**WHAT IS EXPECTED**
For the listing below, return the line containing "You are a GUI agent. The screenshot is 2268×1638.", the line containing "(317) 329-6800 (1618, 1514)", and all lines in between, exactly as written and nothing else.

** Opening DATA RECORDS block **

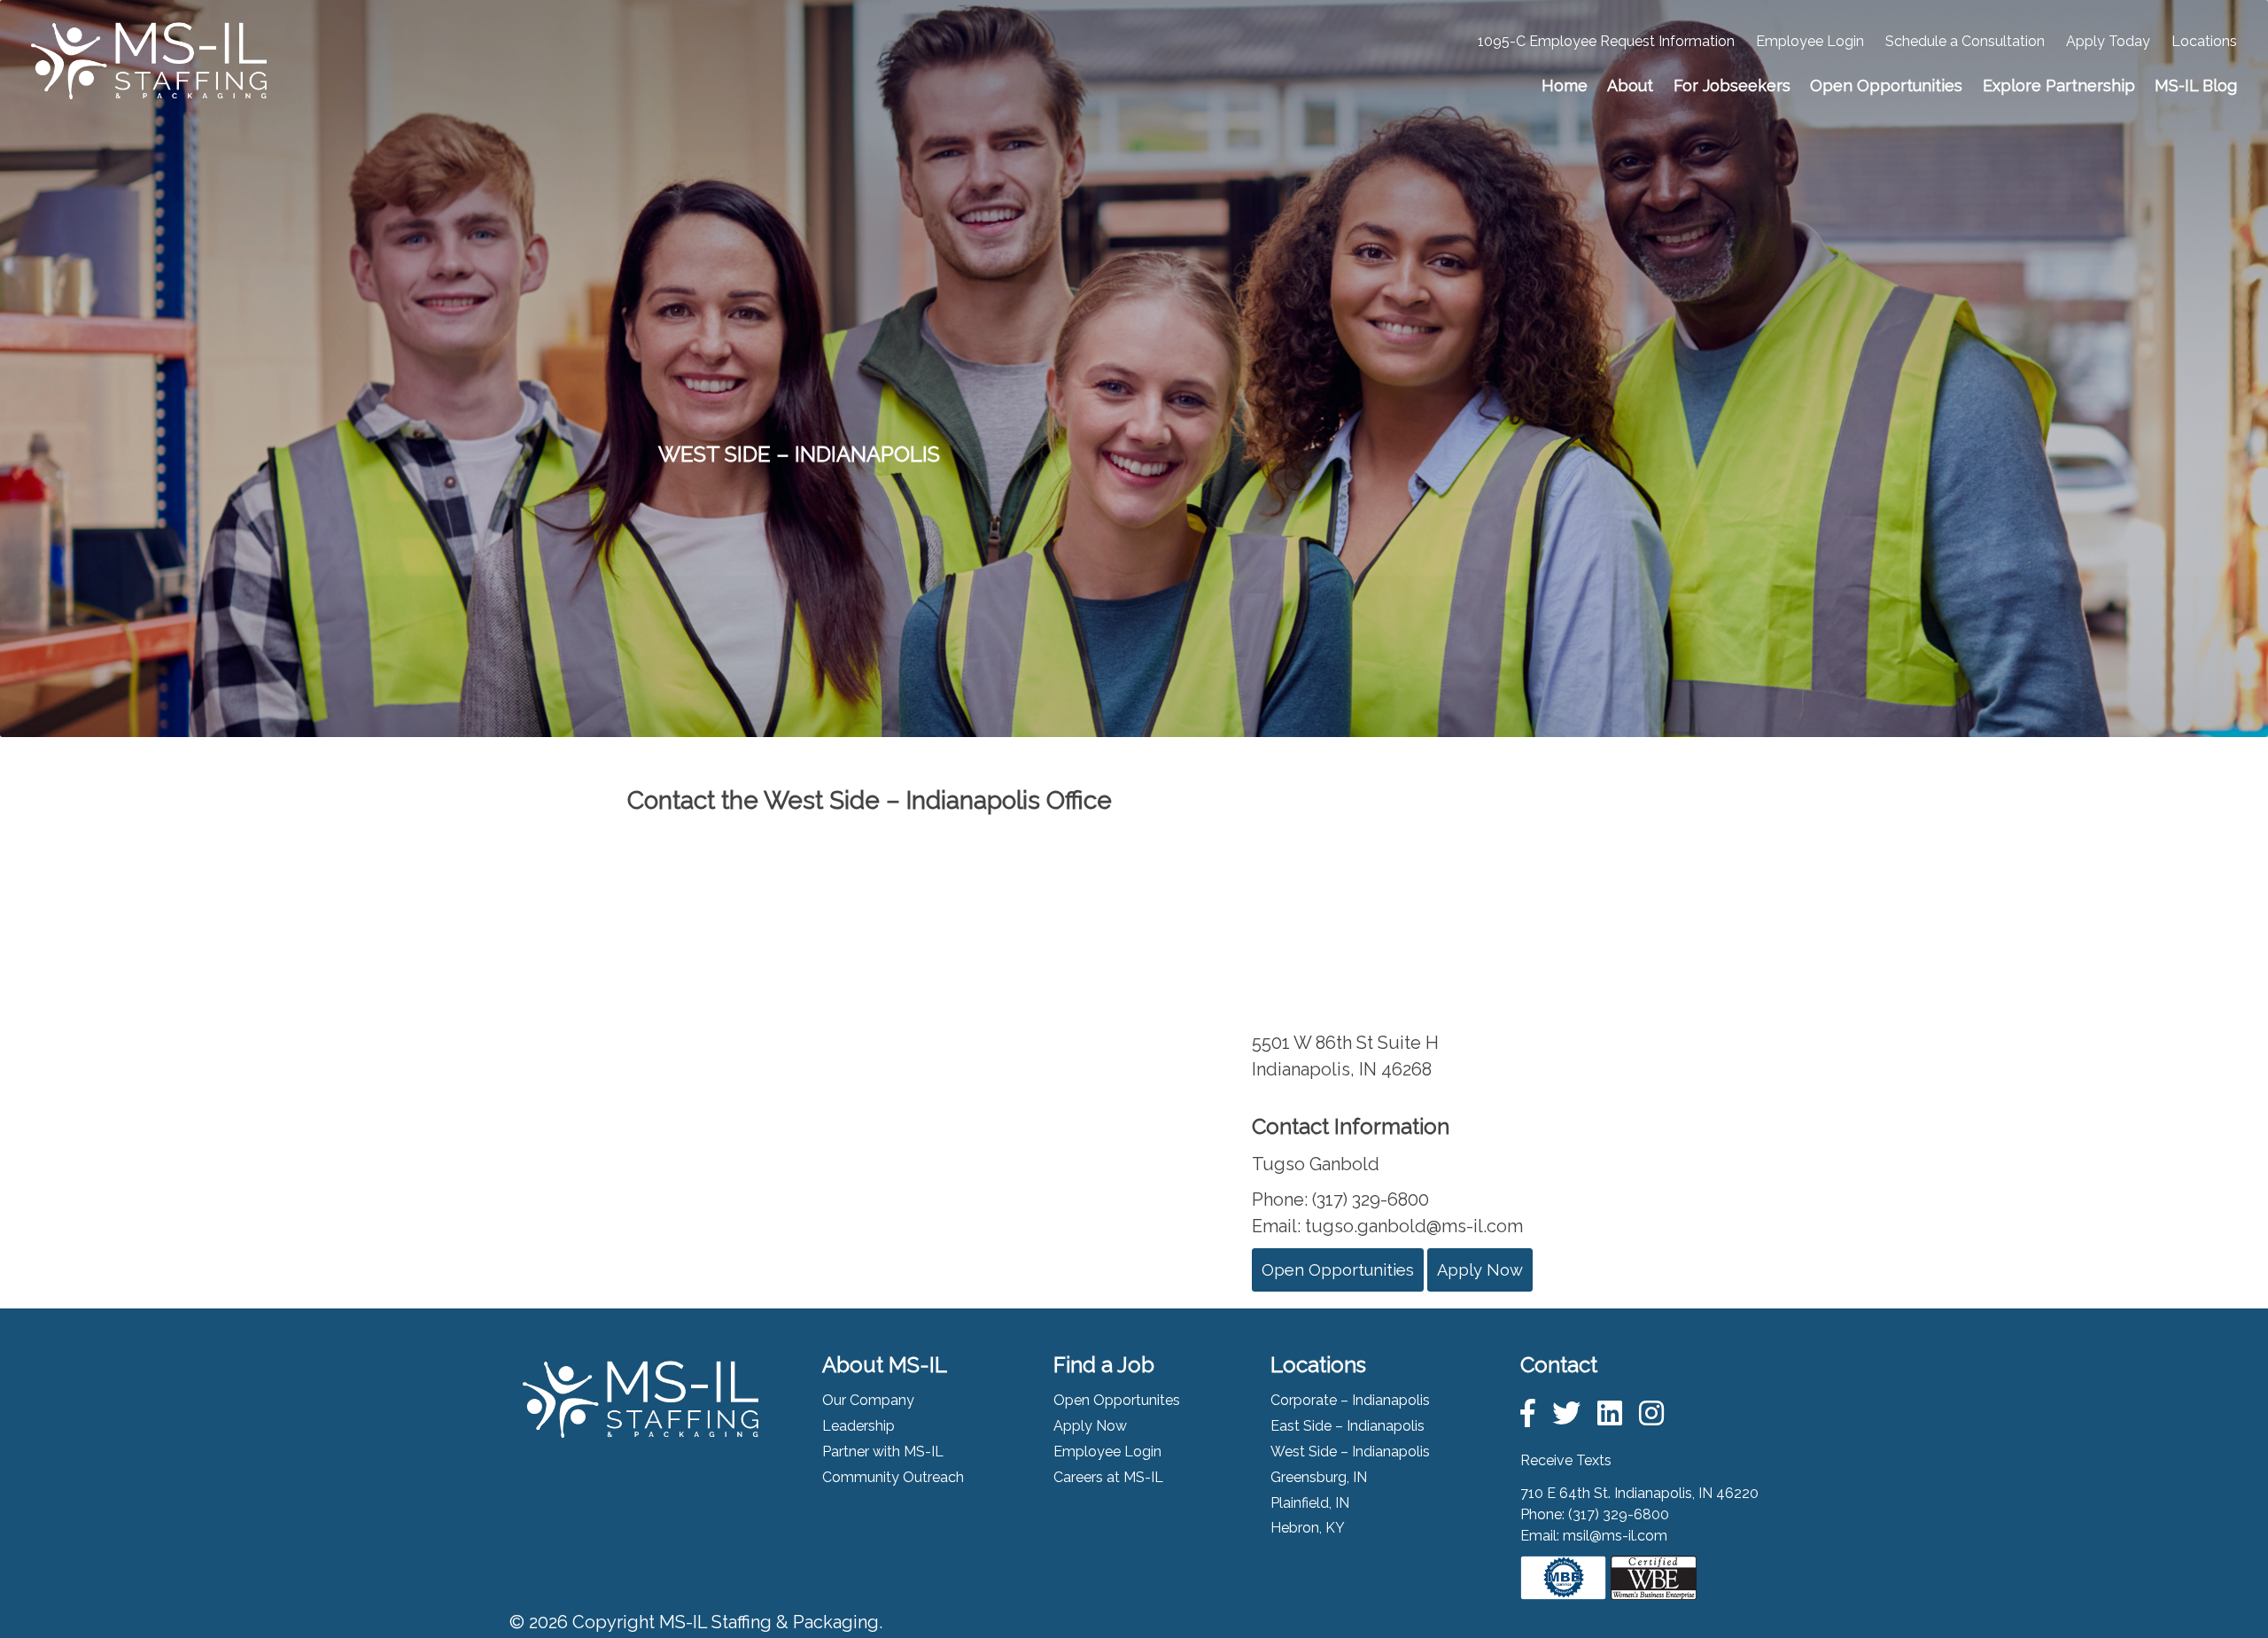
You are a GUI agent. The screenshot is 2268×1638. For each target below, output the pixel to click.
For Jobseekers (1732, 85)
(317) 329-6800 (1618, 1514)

** Closing DATA RECORDS block **
** Opening DATA RECORDS block **

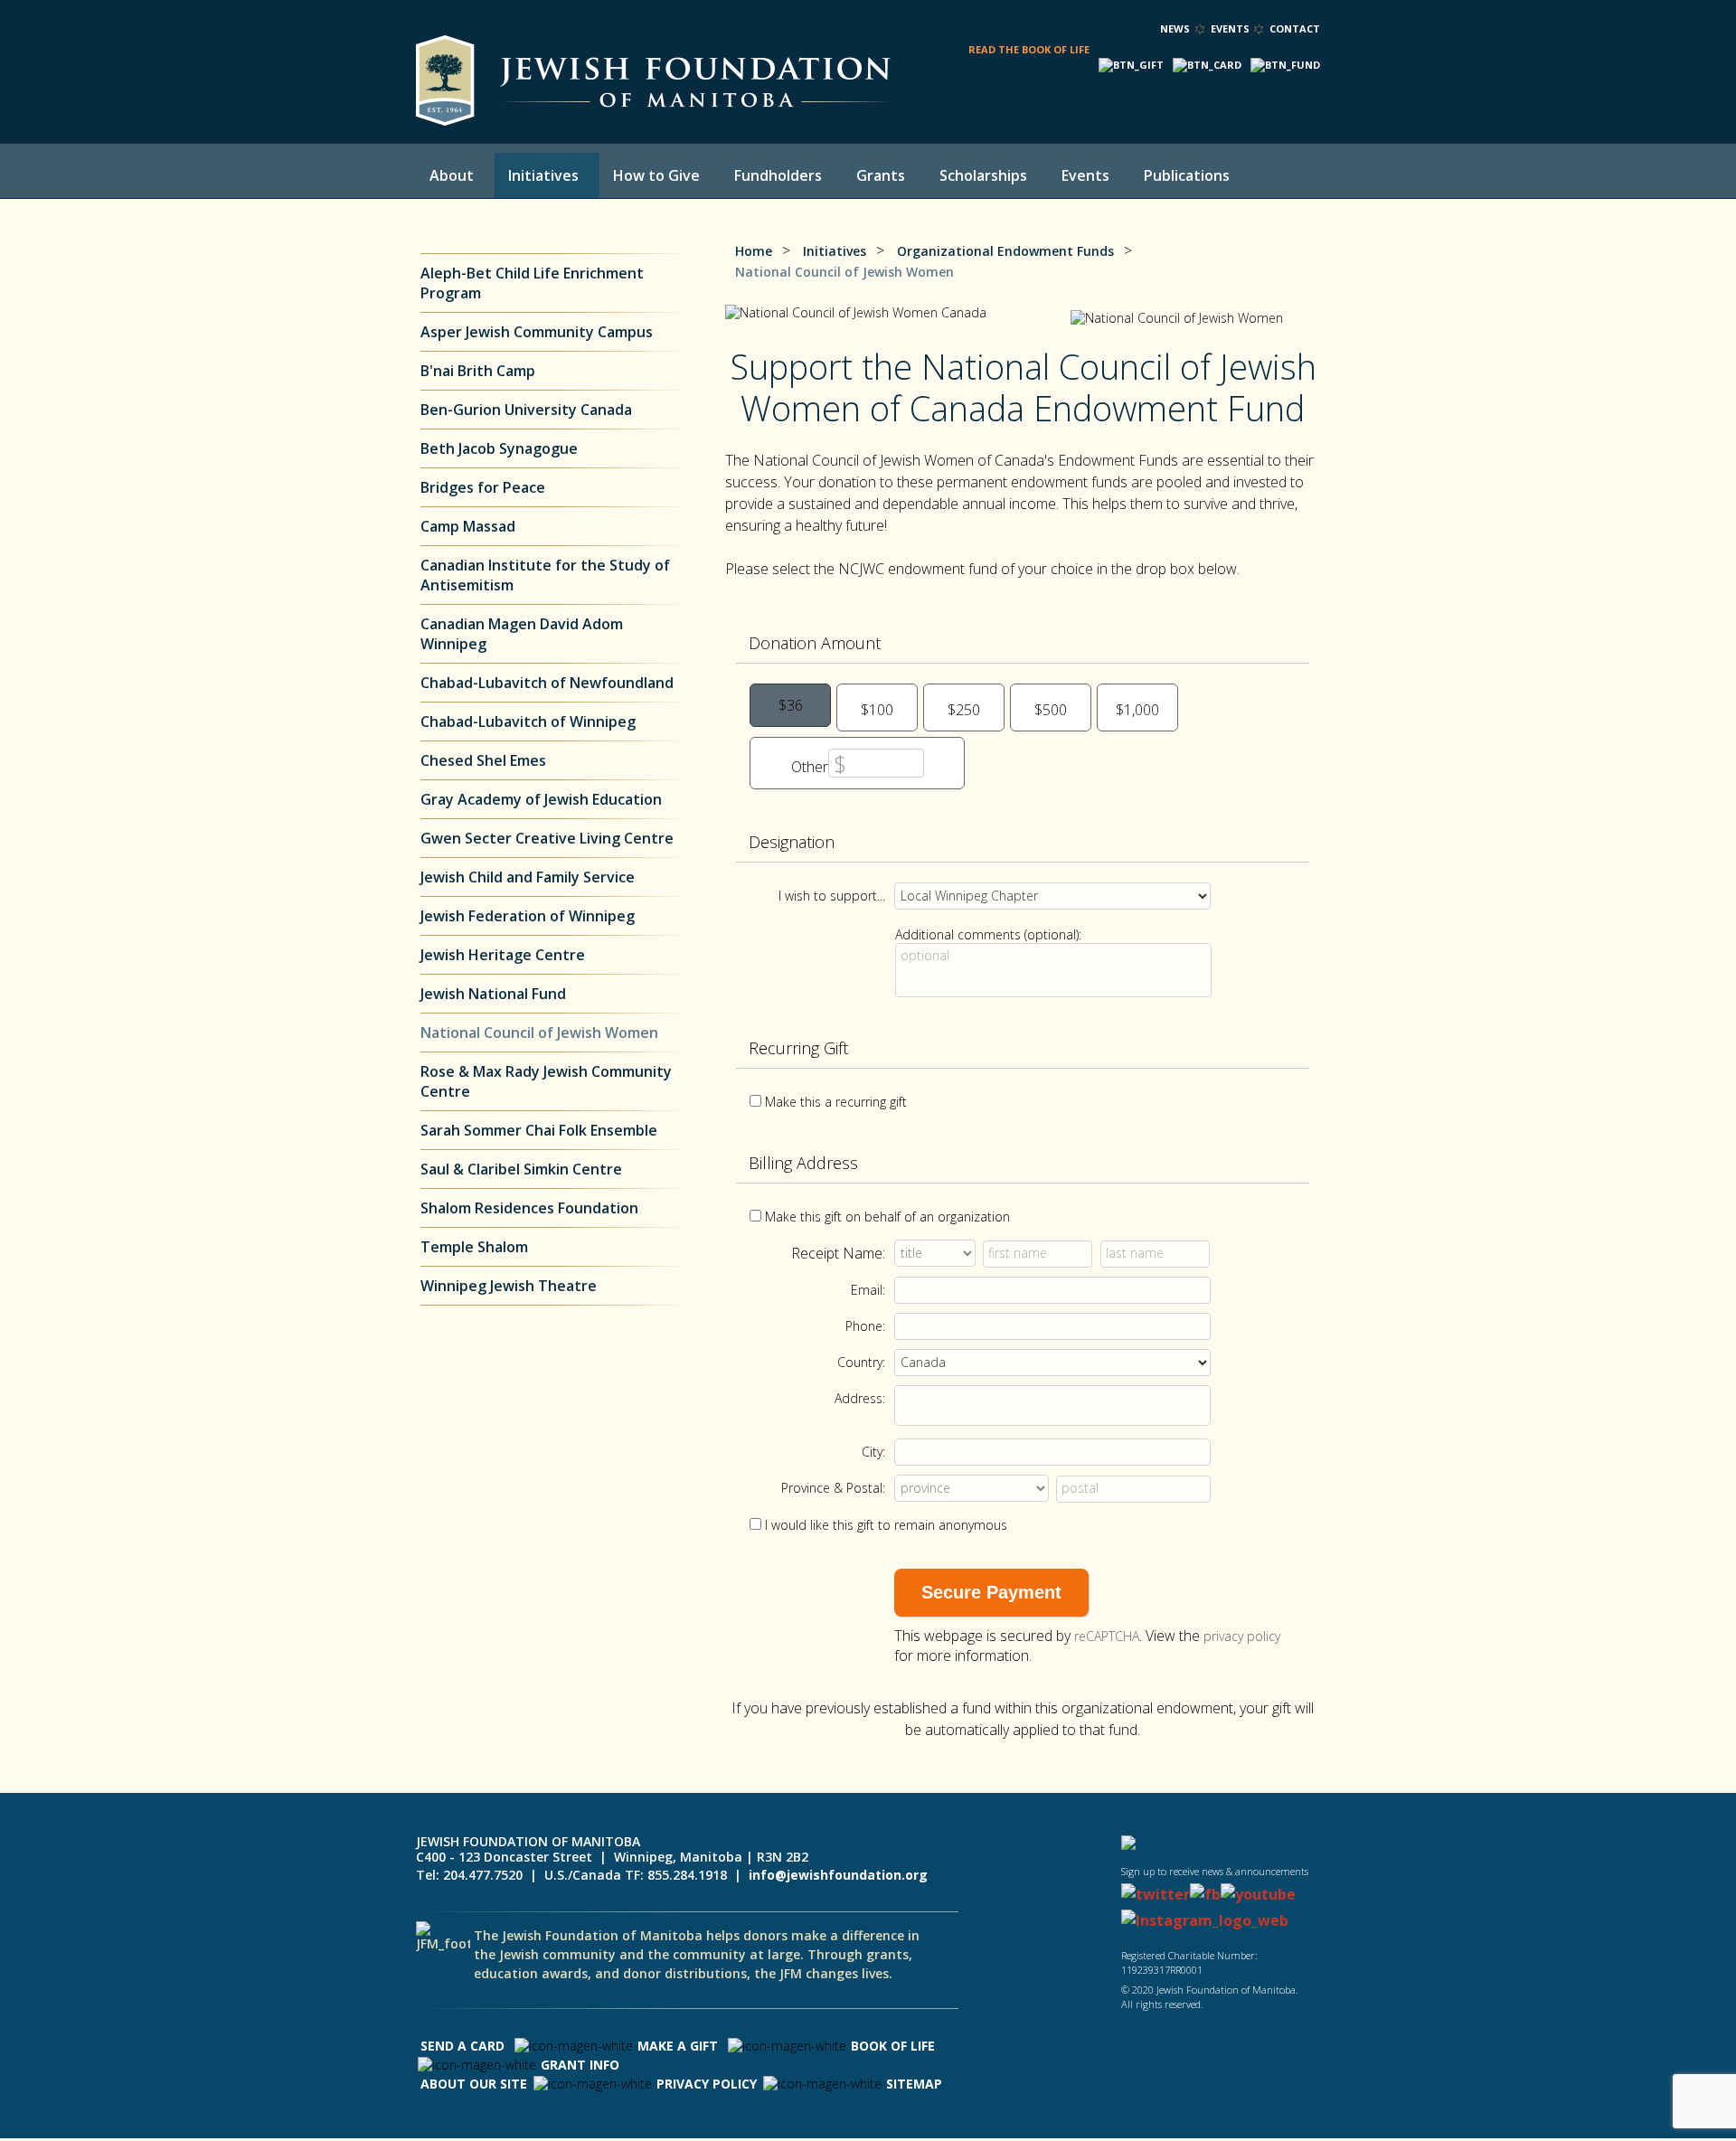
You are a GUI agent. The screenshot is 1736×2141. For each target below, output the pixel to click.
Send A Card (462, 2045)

** Closing DATA RECORDS block **

**EXPECTED OUTPUT**
You are a GUI agent. The screenshot is 2268×1638. For each target below, output the pixel to click.
For Jobseekers (1732, 85)
(317) 329-6800 (1618, 1514)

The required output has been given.